[Required action] After going through the data below, state how many lines contain "blue", and nothing else.

[Stored records]
◆ ◆ ◆

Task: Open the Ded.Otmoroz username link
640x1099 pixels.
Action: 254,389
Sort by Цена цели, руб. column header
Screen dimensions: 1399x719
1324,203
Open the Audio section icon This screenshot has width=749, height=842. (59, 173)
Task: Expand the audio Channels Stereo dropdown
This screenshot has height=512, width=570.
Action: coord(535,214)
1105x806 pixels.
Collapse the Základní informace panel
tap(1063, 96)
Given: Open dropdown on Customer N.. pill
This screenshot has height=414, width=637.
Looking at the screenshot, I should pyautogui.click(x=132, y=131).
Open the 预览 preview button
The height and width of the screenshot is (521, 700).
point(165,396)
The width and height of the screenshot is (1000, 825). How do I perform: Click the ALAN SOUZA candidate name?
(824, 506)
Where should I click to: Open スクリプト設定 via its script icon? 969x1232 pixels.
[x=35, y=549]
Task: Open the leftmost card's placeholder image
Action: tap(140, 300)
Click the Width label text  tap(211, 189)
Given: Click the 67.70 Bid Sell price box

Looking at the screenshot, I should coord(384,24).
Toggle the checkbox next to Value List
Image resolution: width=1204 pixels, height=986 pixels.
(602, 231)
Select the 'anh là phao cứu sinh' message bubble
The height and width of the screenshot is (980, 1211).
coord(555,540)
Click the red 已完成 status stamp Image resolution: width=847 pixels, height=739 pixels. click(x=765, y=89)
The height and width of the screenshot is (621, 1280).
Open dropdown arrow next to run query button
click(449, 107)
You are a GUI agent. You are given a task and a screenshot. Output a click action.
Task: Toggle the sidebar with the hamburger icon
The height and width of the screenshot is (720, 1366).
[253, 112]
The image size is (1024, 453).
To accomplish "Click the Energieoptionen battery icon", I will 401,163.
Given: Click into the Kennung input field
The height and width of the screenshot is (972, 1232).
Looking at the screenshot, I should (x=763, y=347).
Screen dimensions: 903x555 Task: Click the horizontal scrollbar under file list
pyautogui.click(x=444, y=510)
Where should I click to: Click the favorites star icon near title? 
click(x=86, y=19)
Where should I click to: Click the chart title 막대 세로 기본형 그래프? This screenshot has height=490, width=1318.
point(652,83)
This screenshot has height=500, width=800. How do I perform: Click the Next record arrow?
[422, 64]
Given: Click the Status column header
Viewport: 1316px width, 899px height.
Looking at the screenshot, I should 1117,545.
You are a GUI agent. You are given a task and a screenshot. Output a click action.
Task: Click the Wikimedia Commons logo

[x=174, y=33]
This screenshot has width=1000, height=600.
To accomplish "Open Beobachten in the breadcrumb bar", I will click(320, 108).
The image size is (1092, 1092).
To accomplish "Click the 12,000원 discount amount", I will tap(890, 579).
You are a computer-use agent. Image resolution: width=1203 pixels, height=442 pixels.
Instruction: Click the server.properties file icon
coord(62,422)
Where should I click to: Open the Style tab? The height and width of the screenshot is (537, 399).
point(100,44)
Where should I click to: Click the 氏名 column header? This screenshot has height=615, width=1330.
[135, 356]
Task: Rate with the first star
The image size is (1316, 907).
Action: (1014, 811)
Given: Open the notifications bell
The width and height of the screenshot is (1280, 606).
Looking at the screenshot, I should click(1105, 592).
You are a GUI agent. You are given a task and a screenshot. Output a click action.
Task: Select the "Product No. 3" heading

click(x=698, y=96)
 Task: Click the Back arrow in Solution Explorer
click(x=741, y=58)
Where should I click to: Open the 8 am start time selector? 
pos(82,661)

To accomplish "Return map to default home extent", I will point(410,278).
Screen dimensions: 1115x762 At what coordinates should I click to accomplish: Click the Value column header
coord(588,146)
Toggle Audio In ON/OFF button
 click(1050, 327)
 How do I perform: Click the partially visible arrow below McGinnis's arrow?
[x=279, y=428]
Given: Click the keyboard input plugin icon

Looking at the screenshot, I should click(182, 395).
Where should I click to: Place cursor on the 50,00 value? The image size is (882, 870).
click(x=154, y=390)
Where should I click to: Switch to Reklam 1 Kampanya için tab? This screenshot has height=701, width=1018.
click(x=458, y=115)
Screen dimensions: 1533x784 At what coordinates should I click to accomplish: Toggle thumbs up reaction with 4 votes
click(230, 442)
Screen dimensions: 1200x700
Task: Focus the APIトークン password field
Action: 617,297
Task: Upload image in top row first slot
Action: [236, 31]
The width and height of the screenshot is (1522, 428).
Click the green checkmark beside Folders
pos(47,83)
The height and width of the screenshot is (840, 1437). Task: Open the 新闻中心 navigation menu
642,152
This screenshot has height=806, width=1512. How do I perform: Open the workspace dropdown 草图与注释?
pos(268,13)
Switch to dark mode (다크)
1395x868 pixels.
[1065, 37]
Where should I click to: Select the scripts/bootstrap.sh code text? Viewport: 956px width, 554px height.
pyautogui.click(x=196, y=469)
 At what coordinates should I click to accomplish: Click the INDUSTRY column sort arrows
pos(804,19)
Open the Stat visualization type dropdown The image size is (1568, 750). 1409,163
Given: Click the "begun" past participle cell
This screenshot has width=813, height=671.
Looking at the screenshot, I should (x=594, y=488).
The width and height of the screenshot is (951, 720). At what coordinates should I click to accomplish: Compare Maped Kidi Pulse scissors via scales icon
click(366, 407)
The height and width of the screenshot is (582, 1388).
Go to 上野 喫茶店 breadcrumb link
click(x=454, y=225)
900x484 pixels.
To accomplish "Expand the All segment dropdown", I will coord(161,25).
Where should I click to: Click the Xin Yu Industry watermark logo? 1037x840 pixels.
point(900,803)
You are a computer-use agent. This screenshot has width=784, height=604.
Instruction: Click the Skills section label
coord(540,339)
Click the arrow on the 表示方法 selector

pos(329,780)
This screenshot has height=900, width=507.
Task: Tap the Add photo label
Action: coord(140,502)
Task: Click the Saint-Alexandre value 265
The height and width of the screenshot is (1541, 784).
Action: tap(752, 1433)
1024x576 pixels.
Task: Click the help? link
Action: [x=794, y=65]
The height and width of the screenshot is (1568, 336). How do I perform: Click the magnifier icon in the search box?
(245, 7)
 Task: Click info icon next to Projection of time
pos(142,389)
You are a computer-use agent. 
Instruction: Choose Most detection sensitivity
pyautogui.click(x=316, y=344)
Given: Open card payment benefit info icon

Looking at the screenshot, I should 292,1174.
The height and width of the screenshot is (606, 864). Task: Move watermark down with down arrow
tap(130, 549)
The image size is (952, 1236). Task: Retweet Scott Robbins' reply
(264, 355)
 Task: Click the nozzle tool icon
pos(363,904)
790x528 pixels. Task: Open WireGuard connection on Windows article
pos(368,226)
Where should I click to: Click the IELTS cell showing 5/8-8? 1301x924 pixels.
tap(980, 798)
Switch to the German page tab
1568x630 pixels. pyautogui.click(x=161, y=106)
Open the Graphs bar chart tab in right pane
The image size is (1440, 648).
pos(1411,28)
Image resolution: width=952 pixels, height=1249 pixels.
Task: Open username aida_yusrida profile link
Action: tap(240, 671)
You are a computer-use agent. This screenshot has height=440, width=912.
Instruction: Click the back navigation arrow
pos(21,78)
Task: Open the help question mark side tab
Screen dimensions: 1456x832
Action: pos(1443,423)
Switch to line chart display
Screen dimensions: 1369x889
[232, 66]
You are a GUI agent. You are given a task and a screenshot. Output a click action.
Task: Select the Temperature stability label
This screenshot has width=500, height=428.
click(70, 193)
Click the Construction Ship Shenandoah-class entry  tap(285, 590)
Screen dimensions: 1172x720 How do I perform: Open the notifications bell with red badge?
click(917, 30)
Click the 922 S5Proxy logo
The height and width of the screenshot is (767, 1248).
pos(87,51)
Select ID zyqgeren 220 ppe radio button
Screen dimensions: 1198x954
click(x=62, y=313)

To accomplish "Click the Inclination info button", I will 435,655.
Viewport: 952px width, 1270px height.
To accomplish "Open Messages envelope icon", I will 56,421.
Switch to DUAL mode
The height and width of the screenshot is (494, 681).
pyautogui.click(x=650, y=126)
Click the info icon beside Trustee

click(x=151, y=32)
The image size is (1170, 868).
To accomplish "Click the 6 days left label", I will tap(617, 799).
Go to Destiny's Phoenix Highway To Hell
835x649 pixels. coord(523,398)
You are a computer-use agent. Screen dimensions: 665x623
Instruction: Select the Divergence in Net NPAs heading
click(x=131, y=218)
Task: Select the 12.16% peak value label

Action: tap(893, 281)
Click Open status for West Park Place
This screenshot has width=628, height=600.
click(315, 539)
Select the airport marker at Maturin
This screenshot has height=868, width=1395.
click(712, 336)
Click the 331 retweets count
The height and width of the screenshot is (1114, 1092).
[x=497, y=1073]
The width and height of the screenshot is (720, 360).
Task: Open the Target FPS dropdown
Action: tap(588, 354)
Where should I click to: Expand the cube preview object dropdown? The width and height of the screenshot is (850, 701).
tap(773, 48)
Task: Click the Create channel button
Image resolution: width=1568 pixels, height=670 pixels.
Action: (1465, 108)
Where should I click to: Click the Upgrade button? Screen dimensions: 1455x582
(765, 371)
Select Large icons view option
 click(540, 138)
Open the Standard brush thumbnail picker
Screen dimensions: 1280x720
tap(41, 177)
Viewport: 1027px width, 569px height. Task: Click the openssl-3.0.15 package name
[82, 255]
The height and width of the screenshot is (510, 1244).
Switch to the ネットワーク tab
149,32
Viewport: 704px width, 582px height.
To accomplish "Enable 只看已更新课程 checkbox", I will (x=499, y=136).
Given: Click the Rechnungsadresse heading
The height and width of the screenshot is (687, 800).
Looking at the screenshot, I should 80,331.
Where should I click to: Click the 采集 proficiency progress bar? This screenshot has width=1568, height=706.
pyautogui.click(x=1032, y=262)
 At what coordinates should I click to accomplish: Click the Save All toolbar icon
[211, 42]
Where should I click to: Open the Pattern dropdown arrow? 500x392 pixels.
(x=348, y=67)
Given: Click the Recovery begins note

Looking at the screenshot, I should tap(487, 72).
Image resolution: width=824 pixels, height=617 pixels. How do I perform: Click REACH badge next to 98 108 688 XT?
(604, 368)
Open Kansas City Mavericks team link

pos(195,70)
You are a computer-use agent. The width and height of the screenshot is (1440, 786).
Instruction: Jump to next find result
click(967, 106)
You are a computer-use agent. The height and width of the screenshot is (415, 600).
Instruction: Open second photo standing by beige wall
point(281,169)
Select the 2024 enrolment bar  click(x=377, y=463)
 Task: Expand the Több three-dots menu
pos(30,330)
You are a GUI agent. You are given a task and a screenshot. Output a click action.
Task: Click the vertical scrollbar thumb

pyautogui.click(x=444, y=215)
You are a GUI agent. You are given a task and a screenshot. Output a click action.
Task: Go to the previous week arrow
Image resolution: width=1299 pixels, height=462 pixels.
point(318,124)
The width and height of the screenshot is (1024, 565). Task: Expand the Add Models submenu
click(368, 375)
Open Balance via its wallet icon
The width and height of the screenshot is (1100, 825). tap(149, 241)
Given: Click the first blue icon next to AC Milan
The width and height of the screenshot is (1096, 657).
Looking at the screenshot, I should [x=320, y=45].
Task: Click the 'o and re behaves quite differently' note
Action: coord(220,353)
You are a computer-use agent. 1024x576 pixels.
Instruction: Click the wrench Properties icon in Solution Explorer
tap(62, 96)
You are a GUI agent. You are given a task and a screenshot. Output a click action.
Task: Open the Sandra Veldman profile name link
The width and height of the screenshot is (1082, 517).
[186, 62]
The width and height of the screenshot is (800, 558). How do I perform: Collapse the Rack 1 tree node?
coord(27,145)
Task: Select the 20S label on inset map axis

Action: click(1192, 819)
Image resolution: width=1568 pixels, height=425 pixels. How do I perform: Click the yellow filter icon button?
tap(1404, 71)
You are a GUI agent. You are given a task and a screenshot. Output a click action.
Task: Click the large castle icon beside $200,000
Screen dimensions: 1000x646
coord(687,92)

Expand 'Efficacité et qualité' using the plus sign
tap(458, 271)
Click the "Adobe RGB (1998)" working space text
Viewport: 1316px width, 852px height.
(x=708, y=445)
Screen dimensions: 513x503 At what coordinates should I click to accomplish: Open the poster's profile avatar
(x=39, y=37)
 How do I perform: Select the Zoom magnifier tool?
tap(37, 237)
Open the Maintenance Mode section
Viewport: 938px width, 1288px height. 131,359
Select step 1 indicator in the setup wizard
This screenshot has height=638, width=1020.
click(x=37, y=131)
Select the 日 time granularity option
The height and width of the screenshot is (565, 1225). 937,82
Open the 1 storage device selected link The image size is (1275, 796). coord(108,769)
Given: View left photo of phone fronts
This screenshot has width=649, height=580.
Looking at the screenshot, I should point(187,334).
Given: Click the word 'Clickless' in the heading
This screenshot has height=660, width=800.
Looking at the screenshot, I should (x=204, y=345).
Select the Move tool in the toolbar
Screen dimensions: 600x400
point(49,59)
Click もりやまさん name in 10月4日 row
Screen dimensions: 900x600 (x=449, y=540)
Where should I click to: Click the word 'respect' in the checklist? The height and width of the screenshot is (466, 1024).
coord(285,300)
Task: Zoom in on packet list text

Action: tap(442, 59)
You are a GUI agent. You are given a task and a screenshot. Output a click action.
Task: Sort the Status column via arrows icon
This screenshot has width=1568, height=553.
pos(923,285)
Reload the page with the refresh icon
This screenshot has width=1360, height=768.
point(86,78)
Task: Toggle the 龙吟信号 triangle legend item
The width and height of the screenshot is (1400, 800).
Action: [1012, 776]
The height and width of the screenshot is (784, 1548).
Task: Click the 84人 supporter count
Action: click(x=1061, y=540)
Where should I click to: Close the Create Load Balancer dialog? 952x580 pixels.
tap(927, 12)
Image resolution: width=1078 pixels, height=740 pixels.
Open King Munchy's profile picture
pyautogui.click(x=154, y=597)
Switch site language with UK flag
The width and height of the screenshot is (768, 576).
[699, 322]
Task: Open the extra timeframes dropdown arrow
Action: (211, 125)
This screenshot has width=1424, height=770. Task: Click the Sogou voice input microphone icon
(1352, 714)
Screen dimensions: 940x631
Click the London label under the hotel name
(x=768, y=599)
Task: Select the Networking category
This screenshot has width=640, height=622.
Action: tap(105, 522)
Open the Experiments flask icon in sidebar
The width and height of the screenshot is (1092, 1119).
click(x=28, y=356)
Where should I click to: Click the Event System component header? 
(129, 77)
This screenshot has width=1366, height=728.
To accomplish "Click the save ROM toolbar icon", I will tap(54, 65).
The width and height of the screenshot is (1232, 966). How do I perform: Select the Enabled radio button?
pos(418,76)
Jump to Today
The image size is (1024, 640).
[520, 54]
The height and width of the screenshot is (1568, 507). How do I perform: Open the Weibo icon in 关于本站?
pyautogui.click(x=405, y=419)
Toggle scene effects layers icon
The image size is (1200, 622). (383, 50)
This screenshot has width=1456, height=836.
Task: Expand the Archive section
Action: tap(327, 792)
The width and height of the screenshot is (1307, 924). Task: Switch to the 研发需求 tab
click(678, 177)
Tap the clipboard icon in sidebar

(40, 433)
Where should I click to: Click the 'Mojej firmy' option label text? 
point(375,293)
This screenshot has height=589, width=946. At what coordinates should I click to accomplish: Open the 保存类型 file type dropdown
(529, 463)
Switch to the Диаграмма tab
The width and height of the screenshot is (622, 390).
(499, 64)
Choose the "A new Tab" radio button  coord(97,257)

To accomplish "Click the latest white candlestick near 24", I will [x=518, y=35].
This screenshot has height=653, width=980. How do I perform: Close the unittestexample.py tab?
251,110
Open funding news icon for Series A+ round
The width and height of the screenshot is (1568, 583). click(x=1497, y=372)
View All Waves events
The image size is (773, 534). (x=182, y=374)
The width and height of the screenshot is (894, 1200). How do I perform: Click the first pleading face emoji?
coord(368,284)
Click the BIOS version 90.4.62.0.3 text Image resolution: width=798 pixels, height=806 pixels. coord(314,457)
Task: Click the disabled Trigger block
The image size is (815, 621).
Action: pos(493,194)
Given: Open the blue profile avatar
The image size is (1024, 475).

◆ ◆ ◆

[Task result] 2